**What to do:** Would you give the data below back exactly as it reads?

Stored records
--------------------------------------------------

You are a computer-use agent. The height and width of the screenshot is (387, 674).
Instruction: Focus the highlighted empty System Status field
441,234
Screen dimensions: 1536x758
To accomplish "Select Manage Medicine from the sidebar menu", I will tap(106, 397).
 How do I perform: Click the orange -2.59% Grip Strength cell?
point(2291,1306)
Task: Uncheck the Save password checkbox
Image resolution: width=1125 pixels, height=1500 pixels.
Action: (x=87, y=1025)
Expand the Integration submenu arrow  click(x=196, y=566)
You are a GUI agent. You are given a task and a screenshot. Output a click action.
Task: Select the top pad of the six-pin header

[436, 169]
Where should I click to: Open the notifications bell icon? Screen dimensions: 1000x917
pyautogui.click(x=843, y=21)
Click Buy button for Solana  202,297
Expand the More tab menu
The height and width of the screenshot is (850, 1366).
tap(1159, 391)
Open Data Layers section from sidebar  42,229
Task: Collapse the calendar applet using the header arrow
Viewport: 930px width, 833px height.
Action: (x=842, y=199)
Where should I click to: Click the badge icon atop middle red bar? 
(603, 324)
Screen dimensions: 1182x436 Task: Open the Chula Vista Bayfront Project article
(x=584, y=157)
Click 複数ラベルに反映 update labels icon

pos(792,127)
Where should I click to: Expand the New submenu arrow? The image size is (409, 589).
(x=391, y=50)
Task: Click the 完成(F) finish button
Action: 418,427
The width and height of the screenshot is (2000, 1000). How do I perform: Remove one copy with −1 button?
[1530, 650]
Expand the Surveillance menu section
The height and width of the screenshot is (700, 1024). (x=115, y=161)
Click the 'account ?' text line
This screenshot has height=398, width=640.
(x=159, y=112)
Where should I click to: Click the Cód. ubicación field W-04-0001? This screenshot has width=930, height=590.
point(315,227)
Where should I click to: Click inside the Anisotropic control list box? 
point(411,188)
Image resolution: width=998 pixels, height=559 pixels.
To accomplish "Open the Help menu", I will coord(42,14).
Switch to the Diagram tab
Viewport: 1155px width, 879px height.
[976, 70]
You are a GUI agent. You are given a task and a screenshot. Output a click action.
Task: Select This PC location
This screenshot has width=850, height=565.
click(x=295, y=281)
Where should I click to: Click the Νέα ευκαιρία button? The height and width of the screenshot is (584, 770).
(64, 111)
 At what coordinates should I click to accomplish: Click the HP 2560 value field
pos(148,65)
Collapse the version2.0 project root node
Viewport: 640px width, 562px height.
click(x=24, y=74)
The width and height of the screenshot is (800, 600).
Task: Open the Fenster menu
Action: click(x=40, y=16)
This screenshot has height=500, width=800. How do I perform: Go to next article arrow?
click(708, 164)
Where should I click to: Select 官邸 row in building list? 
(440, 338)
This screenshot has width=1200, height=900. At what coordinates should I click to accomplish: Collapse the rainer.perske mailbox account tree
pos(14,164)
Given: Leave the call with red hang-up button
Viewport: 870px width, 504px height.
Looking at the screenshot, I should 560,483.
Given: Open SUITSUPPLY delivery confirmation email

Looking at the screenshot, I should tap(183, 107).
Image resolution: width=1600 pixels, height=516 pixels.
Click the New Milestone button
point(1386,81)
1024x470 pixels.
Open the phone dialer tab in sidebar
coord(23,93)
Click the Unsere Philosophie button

--------------------------------------------------

**Answer space:**
You are a computer-use agent. The height and width of the screenshot is (387, 674).
Instruction: Focus the highlighted empty System Status field
441,234
Screen dimensions: 1536x758
To accomplish "Select Manage Medicine from the sidebar menu", I will tap(106, 397).
 How do I perform: Click the orange -2.59% Grip Strength cell?
point(2291,1306)
Task: Uncheck the Save password checkbox
Image resolution: width=1125 pixels, height=1500 pixels.
Action: (x=87, y=1025)
Expand the Integration submenu arrow  click(x=196, y=566)
You are a GUI agent. You are given a task and a screenshot. Output a click action.
Task: Select the top pad of the six-pin header

[436, 169]
Where should I click to: Open the notifications bell icon? Screen dimensions: 1000x917
pyautogui.click(x=843, y=21)
Click Buy button for Solana  202,297
Expand the More tab menu
The height and width of the screenshot is (850, 1366).
tap(1159, 391)
Open Data Layers section from sidebar  42,229
Task: Collapse the calendar applet using the header arrow
Viewport: 930px width, 833px height.
Action: (x=842, y=199)
Where should I click to: Click the badge icon atop middle red bar? 
(603, 324)
Screen dimensions: 1182x436 Task: Open the Chula Vista Bayfront Project article
(x=584, y=157)
Click 複数ラベルに反映 update labels icon

pos(792,127)
Where should I click to: Expand the New submenu arrow? The image size is (409, 589).
(x=391, y=50)
Task: Click the 完成(F) finish button
Action: 418,427
The width and height of the screenshot is (2000, 1000). How do I perform: Remove one copy with −1 button?
[1530, 650]
Expand the Surveillance menu section
The height and width of the screenshot is (700, 1024). (x=115, y=161)
Click the 'account ?' text line
This screenshot has height=398, width=640.
(x=159, y=112)
Where should I click to: Click the Cód. ubicación field W-04-0001? This screenshot has width=930, height=590.
point(315,227)
Where should I click to: Click inside the Anisotropic control list box? 
point(411,188)
Image resolution: width=998 pixels, height=559 pixels.
To accomplish "Open the Help menu", I will coord(42,14).
Switch to the Diagram tab
Viewport: 1155px width, 879px height.
[976, 70]
You are a GUI agent. You are given a task and a screenshot. Output a click action.
Task: Select This PC location
This screenshot has width=850, height=565.
click(x=295, y=281)
Where should I click to: Click the Νέα ευκαιρία button? The height and width of the screenshot is (584, 770).
(64, 111)
 At what coordinates should I click to accomplish: Click the HP 2560 value field
pos(148,65)
Collapse the version2.0 project root node
Viewport: 640px width, 562px height.
click(x=24, y=74)
The width and height of the screenshot is (800, 600).
Task: Open the Fenster menu
Action: click(x=40, y=16)
This screenshot has height=500, width=800. How do I perform: Go to next article arrow?
click(708, 164)
Where should I click to: Select 官邸 row in building list? 
(440, 338)
This screenshot has width=1200, height=900. At what coordinates should I click to accomplish: Collapse the rainer.perske mailbox account tree
pos(14,164)
Given: Leave the call with red hang-up button
Viewport: 870px width, 504px height.
Looking at the screenshot, I should 560,483.
Given: Open SUITSUPPLY delivery confirmation email

Looking at the screenshot, I should tap(183, 107).
Image resolution: width=1600 pixels, height=516 pixels.
Click the New Milestone button
point(1386,81)
1024x470 pixels.
Open the phone dialer tab in sidebar
coord(23,93)
Click the Unsere Philosophie button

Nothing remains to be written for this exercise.